● Actions to take
**A)** According to the interview with David Swensen, how large was Yale's endowment when he arrived there?
**B)** Sum up the interview with David Swensen in two sentences.
**C)** Resume the interview with David Swensen right after its last line.

● Quoted passage
○ ○ ○ ○
DAVID SWENSEN: It's my pleasure, thank you.
CONSUELO MACK: Let me ask you about what you've done at Yale. 24 years ago you arrived at Yale at the tender age of 31, and their endowment was then $1 billion. As I just said, it went up to $22.9 billion and is now down to around $17 billion. But you decided to make some really radical changes in the mix of the portfolio. What was wrong with the old mix? What was it when you got there, and why did you decide to make those changes?
DAVID SWENSEN: So when I arrived at Yale, it was April 1, 1985. There's an April Fool's joke there somewhere.
CONSUELO MACK: Perhaps, yeah.DAVID SWENSEN: I was totally unencumbered with formal investment management experience, and the first thing I did was to look around and see how it was that other institutions invested their funds.
CONSUELO MACK: Right.
DAVID SWENSEN: I saw colleges and universities had, on average, 50% of their portfolio in U.S. stocks, 40% in U.S. bonds and cash, and 10% in a smattering of alternatives. If you think about that, both from a common sense perspective and from a finance theoretical perspective, it doesn't make any sense. First of all, diversification is a great thing.
CONSUELO MACK: And it was even known back then in 1985 that diversification was a great thing.
DAVID SWENSEN: Even in 1985. Harry Markowitz, probably the father of modern portfolio theory, says diversification is a free lunch. We teach our students in introductory economics, there ain't no such thing as a free lunch, but diversification is, for a given level of risk, you can generate higher returns if you diversify.
CONSUELO MACK: And diversification means a lot of different things to a lot of different people. So in 1985 at Yale and a lot of other endowments, they thought they were diversified, right, or maybe they didn't?
DAVID SWENSEN: Maybe they were diversified when you looked at their holdings of domestic equities and maybe they were diversified if you took a look at their holdings of the bonds, but there's no way that you can argue, having 50% of your assets in a single asset class - U.S. stocks - or having 90% of your assets in U.S. marketable securities represent diversification. The portfolio's simply failed that test.
CONSUELO MACK: So how did you get from you just described to what I just described in my opening remarks, a radically different portfolio, and why did you go the direction that you went? You're really vastly under-weighting the domestic stocks and bonds that you just talked about.
DAVID SWENSEN: There's one other important element that underpins the strategy. And that's that if you have a long investment horizon...
CONSUELO MACK: Which an endowment does.
DAVID SWENSEN: Which an endowment does. And which we do when we when we start our careers, and it becomes increasingly shorter as we get older, but this principle applies to a great many individual investors as well, with a long time horizon you should have an equity orientation.
CONSUELO MACK: An equity orientation because?
○ ○ ○ ○
Stored dataset items:
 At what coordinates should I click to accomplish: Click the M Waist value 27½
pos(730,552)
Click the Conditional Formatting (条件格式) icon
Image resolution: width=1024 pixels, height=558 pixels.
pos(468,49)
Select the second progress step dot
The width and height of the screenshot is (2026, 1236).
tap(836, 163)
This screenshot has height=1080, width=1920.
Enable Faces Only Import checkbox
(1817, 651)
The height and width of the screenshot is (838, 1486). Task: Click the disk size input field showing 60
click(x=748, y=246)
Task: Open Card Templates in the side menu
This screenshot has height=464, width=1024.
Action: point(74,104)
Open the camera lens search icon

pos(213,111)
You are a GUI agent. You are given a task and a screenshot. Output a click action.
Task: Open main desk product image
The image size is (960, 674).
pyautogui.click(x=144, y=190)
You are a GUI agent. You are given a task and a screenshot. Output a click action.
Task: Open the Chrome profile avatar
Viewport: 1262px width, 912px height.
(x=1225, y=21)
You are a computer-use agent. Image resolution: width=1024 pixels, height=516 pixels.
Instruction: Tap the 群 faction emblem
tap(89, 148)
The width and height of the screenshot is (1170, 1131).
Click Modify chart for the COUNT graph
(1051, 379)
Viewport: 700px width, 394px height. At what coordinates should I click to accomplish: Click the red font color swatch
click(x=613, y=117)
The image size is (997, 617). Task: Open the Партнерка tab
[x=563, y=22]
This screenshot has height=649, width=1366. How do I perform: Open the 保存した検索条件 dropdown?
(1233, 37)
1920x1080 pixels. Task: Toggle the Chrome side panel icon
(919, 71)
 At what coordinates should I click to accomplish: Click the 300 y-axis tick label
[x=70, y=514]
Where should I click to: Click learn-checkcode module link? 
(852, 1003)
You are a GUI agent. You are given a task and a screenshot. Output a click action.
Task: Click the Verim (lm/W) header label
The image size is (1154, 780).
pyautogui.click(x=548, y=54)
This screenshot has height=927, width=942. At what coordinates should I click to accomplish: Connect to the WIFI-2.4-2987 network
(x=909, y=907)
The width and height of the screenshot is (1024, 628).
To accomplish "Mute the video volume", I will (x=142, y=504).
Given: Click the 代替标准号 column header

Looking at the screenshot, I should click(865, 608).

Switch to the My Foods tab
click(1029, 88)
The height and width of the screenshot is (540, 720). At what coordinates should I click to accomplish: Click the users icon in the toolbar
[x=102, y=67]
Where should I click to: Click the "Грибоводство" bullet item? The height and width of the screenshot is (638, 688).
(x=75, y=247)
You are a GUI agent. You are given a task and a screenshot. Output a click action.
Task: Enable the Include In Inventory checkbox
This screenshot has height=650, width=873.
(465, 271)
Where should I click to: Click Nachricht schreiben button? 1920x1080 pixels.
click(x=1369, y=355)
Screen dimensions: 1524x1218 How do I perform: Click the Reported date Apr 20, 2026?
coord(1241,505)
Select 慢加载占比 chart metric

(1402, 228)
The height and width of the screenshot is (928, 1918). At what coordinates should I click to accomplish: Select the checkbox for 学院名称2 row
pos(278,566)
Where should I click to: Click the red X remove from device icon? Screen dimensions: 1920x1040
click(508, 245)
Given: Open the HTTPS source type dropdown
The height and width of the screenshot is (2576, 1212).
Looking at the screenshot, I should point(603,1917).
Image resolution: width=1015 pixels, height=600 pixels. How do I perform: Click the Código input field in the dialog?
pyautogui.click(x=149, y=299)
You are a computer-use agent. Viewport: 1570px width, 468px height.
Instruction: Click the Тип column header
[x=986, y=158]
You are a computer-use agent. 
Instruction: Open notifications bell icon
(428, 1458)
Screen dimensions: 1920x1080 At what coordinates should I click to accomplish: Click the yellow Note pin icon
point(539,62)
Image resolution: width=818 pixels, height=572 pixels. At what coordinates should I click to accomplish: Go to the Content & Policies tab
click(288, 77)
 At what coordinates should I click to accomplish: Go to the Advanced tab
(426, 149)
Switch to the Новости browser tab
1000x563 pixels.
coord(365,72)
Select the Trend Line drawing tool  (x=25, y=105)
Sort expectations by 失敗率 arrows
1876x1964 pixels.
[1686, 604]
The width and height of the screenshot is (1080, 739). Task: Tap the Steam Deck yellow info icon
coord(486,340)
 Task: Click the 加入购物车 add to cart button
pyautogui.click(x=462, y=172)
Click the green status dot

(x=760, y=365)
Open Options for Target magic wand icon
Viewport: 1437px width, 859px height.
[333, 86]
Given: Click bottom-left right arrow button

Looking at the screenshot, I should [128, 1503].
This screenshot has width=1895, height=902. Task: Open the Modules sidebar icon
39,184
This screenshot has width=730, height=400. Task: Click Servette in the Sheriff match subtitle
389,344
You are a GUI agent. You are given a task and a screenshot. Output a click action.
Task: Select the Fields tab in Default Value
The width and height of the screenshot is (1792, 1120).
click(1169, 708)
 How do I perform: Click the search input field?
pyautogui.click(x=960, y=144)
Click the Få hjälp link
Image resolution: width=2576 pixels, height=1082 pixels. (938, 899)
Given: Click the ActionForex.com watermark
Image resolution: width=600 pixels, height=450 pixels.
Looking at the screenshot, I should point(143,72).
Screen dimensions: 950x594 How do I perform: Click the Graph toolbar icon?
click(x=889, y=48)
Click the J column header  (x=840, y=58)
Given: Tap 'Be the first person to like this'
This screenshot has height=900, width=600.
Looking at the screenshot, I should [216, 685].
○ ○ ○ ○
● Per-task answers
**A)** $1 billion

**B)** David Swensen recalls that when he arrived at Yale in 1985, colleges and universities on average held 50% of their portfolios in U.S. stocks, 40% in U.S. bonds and cash, and 10% in alternatives. He argues that such a mix failed the test of diversification, which he calls a way to get higher returns for a given level of risk, and adds that investors with a long time horizon, like an endowment, should have an equity orientation.

**C)**
DAVID SWENSEN: Because over longer period of time, equities are going to deliver better results. If they don't, then capitalism isn't working. And we could well be at a point where investments and equities are going to produce returns going forward that are higher than what we've seen in the past five or ten years, and we could well be in the position where bonds are priced to produce lower returns. When you see Treasuries with coupons of two, two and a half or three percent, that doesn't really bode well for prospective returns.
CONSUELO MACK: So a lot of people listening out there are going to say, "So what does David Swensen think the returns we are going to get are going to be from equities?" So what do you think, equity returns - what should we expect in returns from equities, in the next 5, 10, 20 years?
DAVID SWENSEN: Those are questions that are really impossible to answer.
CONSUELO MACK: Okay.
DAVID SWENSEN: And one of the difficulties of this current crisis is that we have to think about securities markets more from the top-down basis or a macro basis than is the case when we're not facing the type of crisis that we've lived through in the past six or nine months or a year.
CONSUELO MACK: Right. Is that what you're doing now? Are you looking at the process through a macro screen, essentially? And if so, take us - take us through that process.
DAVID SWENSEN: I'm religiously bottom-up in everything that we do.
CONSUELO MACK: Bottom bottom-up, not top-down.
DAVID SWENSEN: Bottom-up, not top-down. But the crisis forces to you thinktop-down in ways that would, I think, be unproductive in normal circumstances, or absolutely necessary in the midst of a crisis. You have to think about the functioning of the credit system. You have to think about the potential impact of monetary policy on markets over the next 5 or 10 or 15 years. And I guess this is kind of a long way of cycling back to your question about what kind of returns do we expect from equities and perhaps other asset classes going forward, and, you know, I would say with today as a starting point, you could expect over reasonable periods of time to be rewarded for equity exposure. It's certainly a better time to put money in the stock market than a year ago, or three years ago or five years ago because you've got a much more attractive entry point.
CONSUELO MACK: Let me ask you about what we were talking about before as well. You looked at the endowment as it was invested in 1985 and you saw that it really wasn't well diversified, and all the studies, you are absolutely right, show that broad diversification pays off over long periods of time, so, and this is a question you've had many times, but a lot of people are saying now, diversification didn't pay off. And in fact the Yale endowment was down 25% from June to December of last year. You have an answer for that, and that answer is?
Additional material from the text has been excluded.